I am fascinated by all trading (since little of it makes sense to me), but insider trading really intrigues me. Some recent cases are worthy of special attention.

In one, a hedge fund manager in FrontPoint Partners is alleged to have sold a huge block of shares in a biotech company after he got a tip that one of the company's drugs was in trouble. The sale allegedly avoided $30 million in losses. According to an article in the Wall Street Journal, FrontPoint, which was previously owned by Morgan Stanley, agreed to a settlement with the SEC involving payment of $33 million. Criminal charges are pending against the fund manager.

The fund manager, who earned a medical degree from Yale, allegedly paid cash to a French doctor who gave him the inside tip. On one occasion, he allegedly slipped $10,000 in cash in an envelope to the doctor while they were both at a bar in Milan. The French doctor has admitted his complicity in this scheme. I have to give credit to his lawyer, David Zornow, who noted that: "Dr. Benhamou's conduct in this instance must fairly be considered in the overall context of his extraordinary contributions to his patients and to medical science." How those contributions should factor into his illegal conduct is beyond me, but I thought the effort to conflate the two was very creative.

The founder of the Galleon Group, Raj Rajaratnam, is currently on trial for insider trading, as part of a broad crackdown by the U.S. Attorney Office. By some accounts, 47 people affiliated with hedge funds in the last 18 months have been charged with insider trading.

Here's what fascinates me. These are not rinky dink outfits. Galleon Group managed over $3 billion in assets. It had significant resources which -- you would think -- would permit it to do all the research necessary to uncover mispriced stocks and secure outsized returns for its wealthy investors.

Clearly, these giants of Wall Street know something they aren't telling their clients: It's really hard to be a successful stock picker. In fact, I am unaware of any research validating this skill and reams of data showing that stocks are fairly priced, incorporating all available information instantaneously. As successful insider trading indicates, it's tomorrow's news that affects stock prices. When FrontPoint got tipped off about non-public information, it was able to profit. Essentially, it learned about tomorrow's news before that news was public.
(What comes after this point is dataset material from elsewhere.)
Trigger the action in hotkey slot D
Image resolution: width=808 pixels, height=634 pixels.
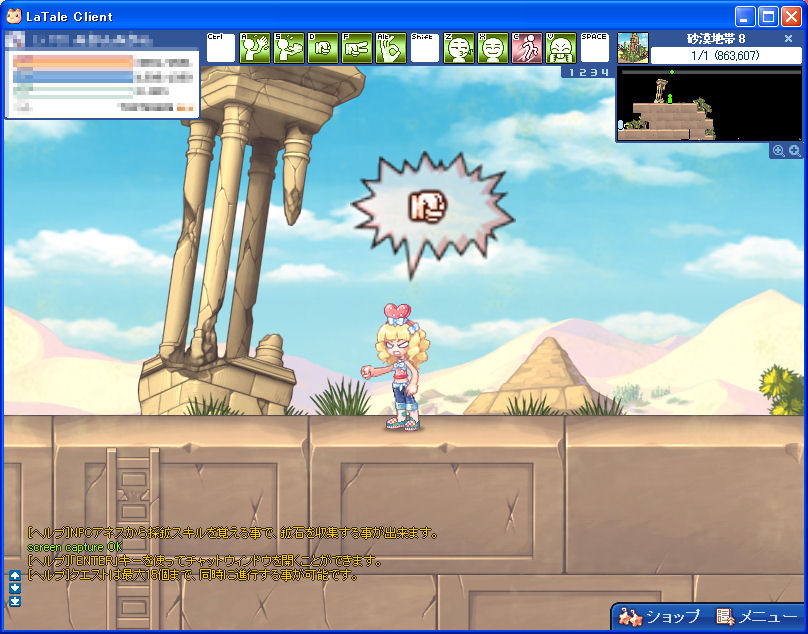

Insider trading validates index based investing. The hedge fund managers who engage in this activity understand they are unlikely to "beat the markets," without violating the law.

As noted author and market theorist William Bernstein said: " It turns out for all practical purposes there is no such thing as stock picking skill." Confronted with that reality, some managers have resorted to illegal conduct. There is a much better alternative. It will permit you to outperform 95% of all professionally managed money. Invest in a globally diversified portfolio of low management fee stock and bond index funds in an asset allocation suitable for you. Keep your cash out of envelopes. Keep yourself out of prison.

That's my outsider's look at insider trading.